■ ACTION ITEM
Which lines run from the line with "Click the orange" to the end of the entries? Write out exactly those, leaving out the pictures.
———
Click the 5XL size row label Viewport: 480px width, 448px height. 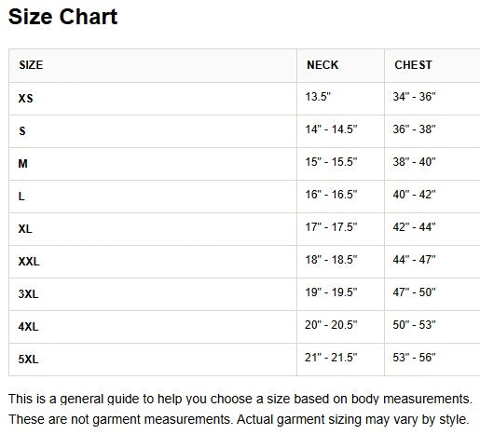(28, 360)
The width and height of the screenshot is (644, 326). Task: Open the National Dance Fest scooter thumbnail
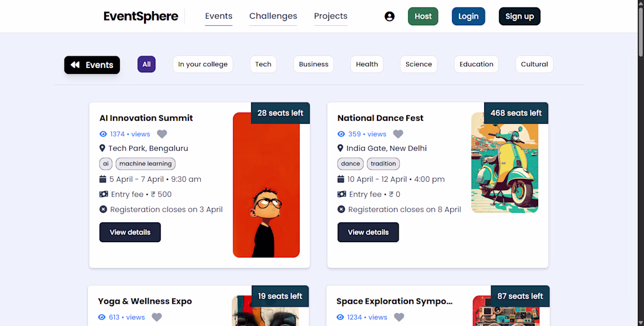[504, 162]
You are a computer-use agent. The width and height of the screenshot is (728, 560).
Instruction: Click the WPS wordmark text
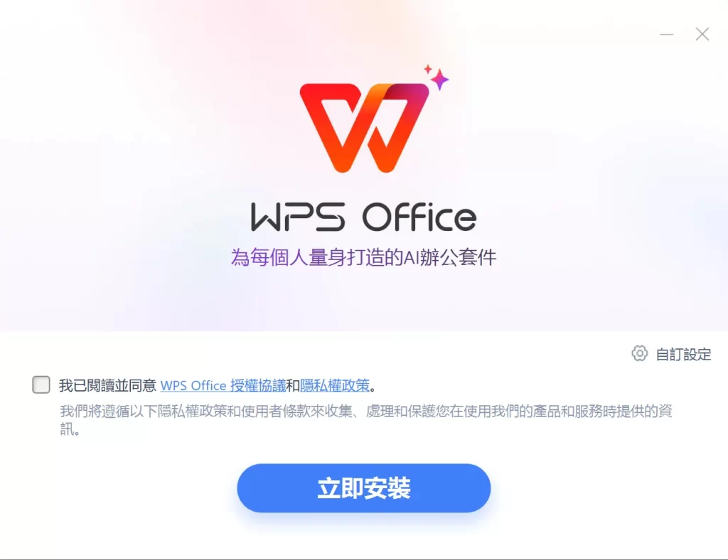(298, 217)
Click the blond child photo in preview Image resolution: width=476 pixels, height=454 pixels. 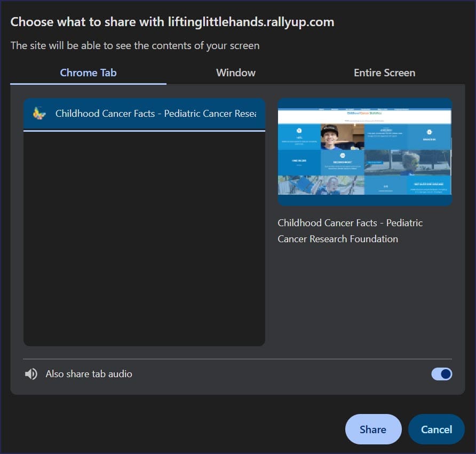[410, 162]
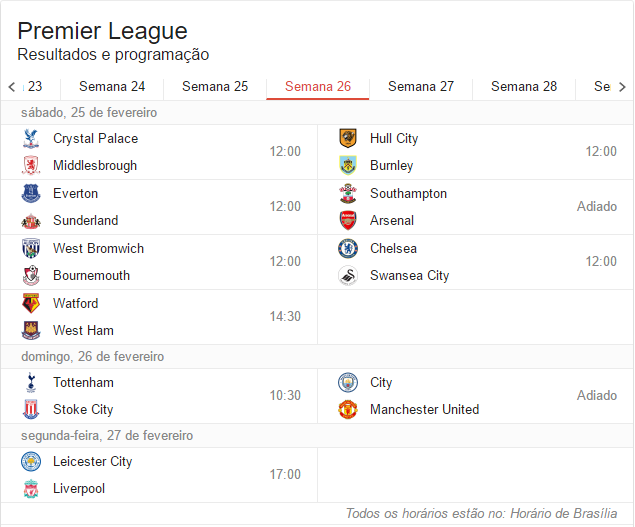Image resolution: width=635 pixels, height=527 pixels.
Task: Click the Watford vs West Ham 14:30 time
Action: pos(285,317)
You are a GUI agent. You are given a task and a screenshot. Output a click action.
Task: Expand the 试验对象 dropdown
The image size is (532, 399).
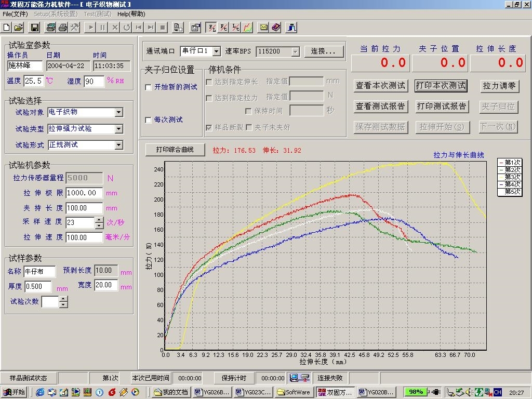coord(119,112)
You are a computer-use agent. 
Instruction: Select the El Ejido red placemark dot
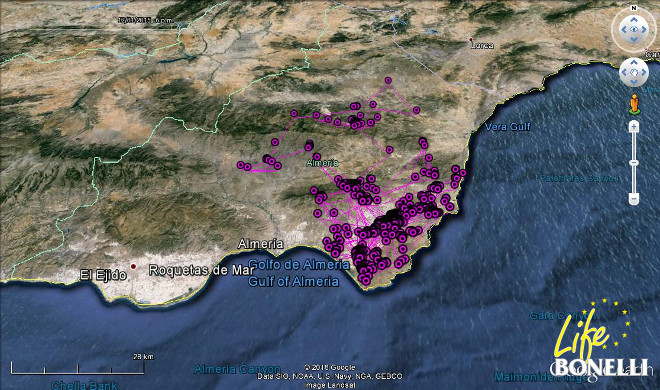(x=133, y=266)
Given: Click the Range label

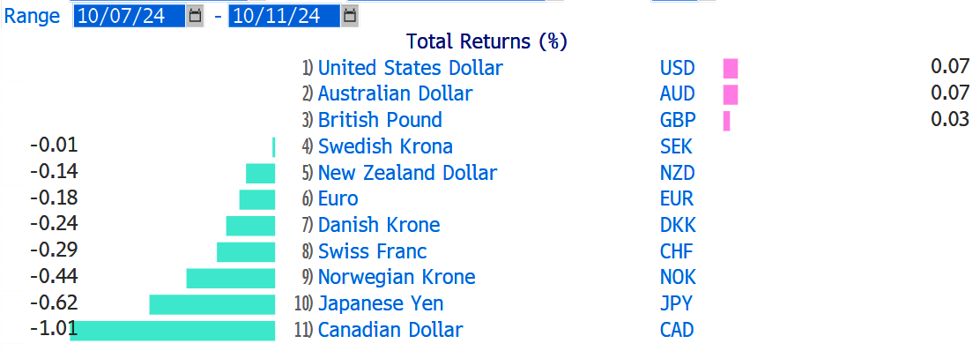Looking at the screenshot, I should (32, 16).
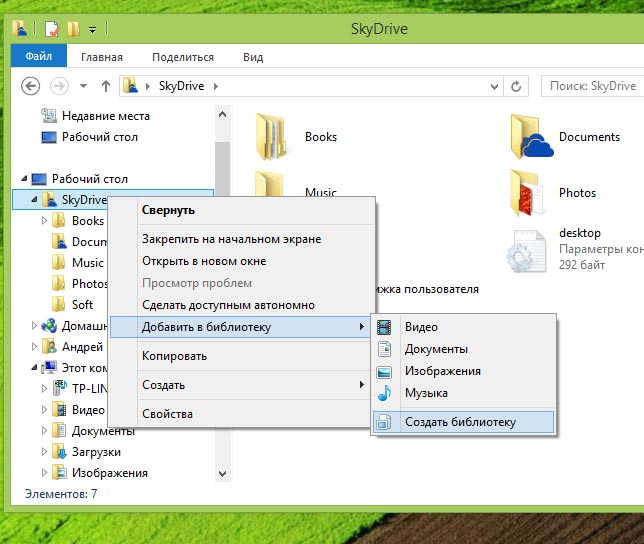Click the desktop settings file icon
The height and width of the screenshot is (544, 644).
click(x=527, y=250)
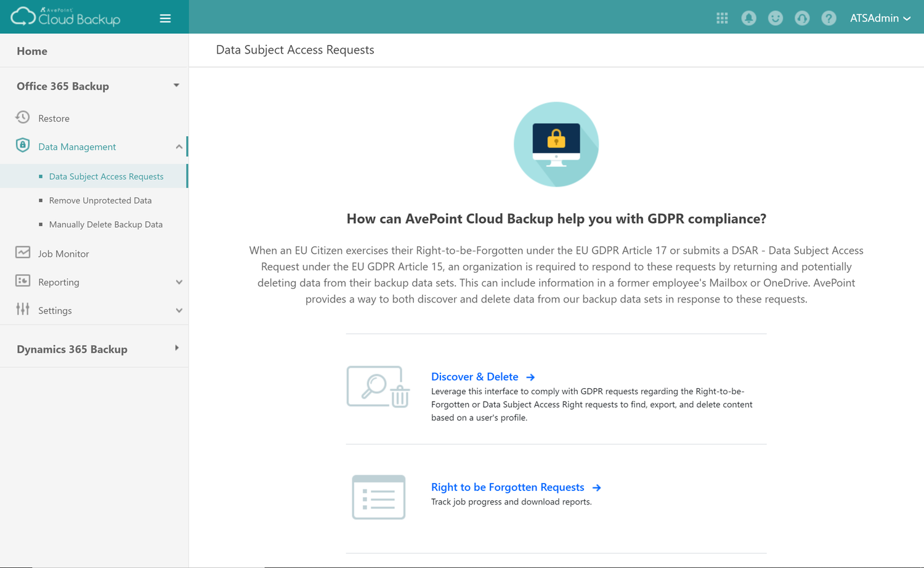924x568 pixels.
Task: Select the Job Monitor chart icon
Action: click(23, 253)
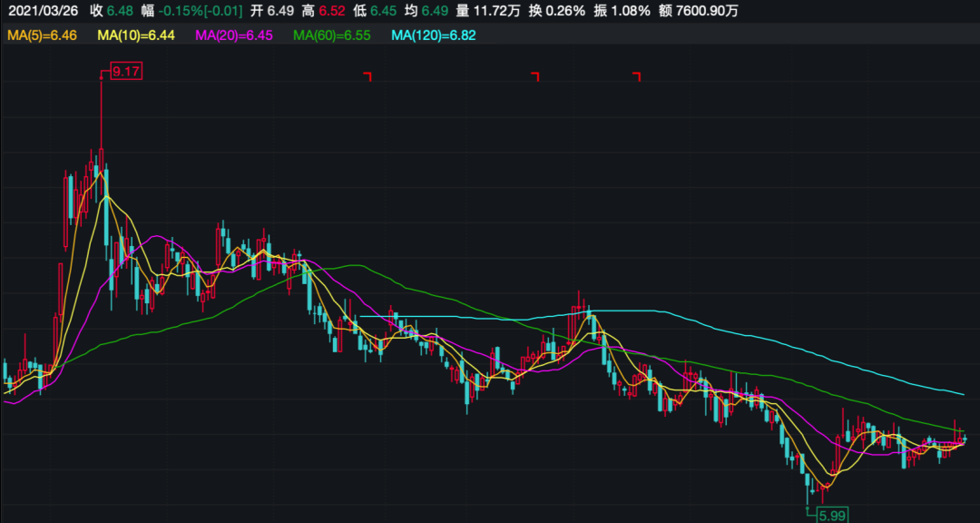Click the last candlestick at the chart's right edge
980x523 pixels.
coord(964,439)
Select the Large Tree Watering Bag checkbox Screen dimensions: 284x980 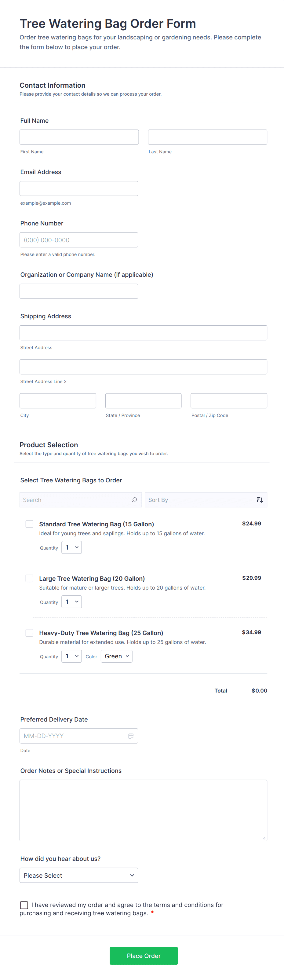(29, 578)
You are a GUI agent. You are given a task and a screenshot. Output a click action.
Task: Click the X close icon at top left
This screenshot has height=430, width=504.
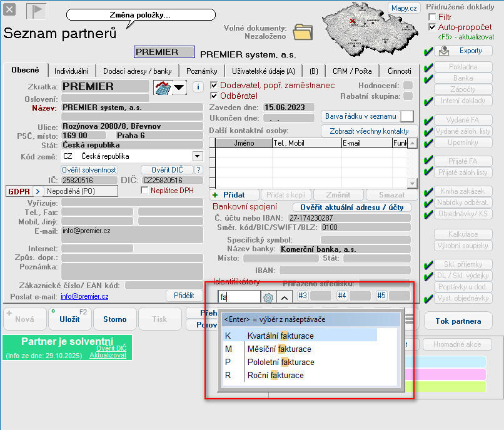13,12
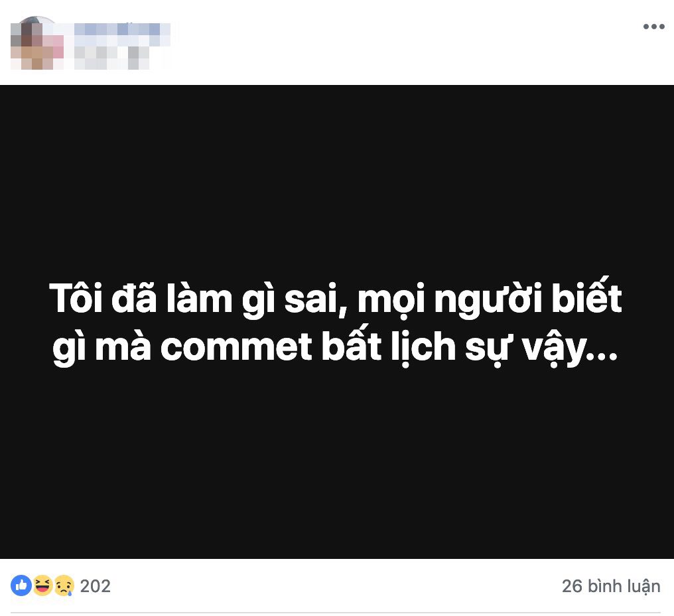Click the black status post image

(x=337, y=322)
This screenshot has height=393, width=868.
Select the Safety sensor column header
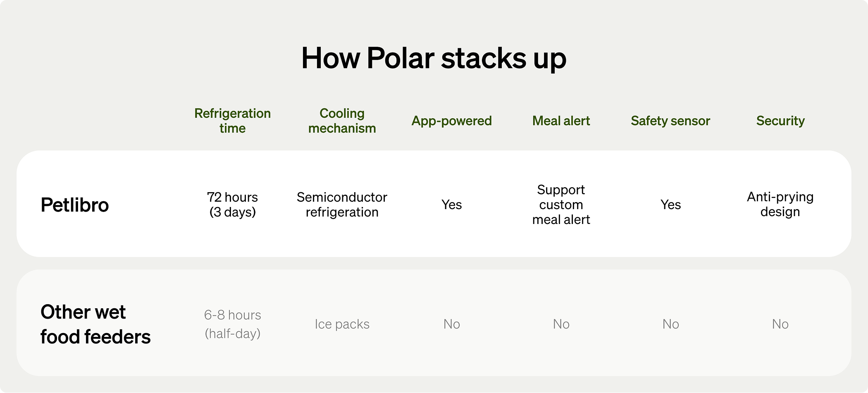[670, 121]
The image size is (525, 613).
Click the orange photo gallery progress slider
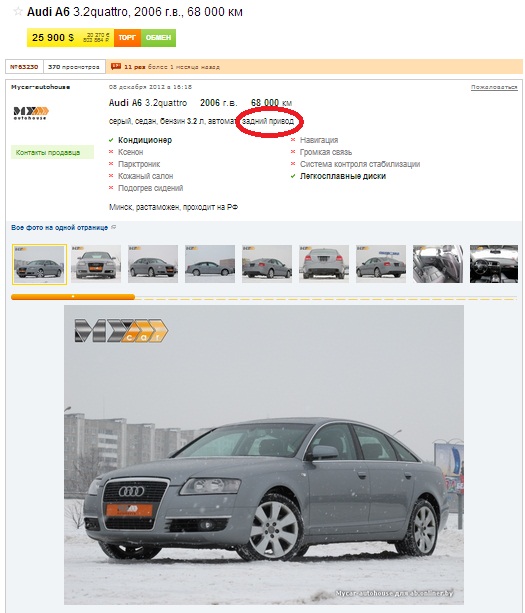[x=73, y=297]
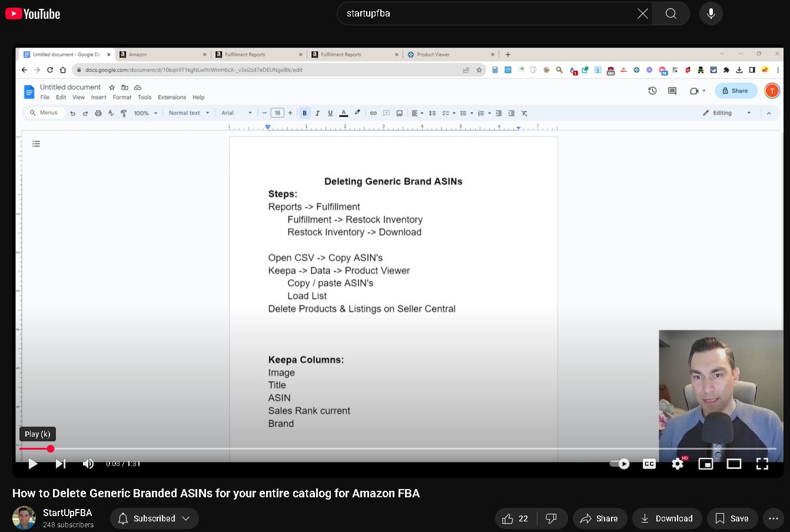Click the Share button in Google Docs

tap(735, 90)
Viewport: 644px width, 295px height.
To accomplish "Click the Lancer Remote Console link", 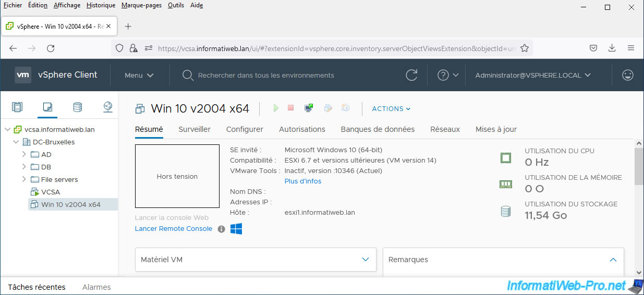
———
■ SOLUTION TO THIS TASK
Click the orange photo gallery progress slider
[x=73, y=297]
Click the Share button in Google Docs

tap(735, 90)
Viewport: 644px width, 295px height.
To accomplish "Click the Lancer Remote Console link", 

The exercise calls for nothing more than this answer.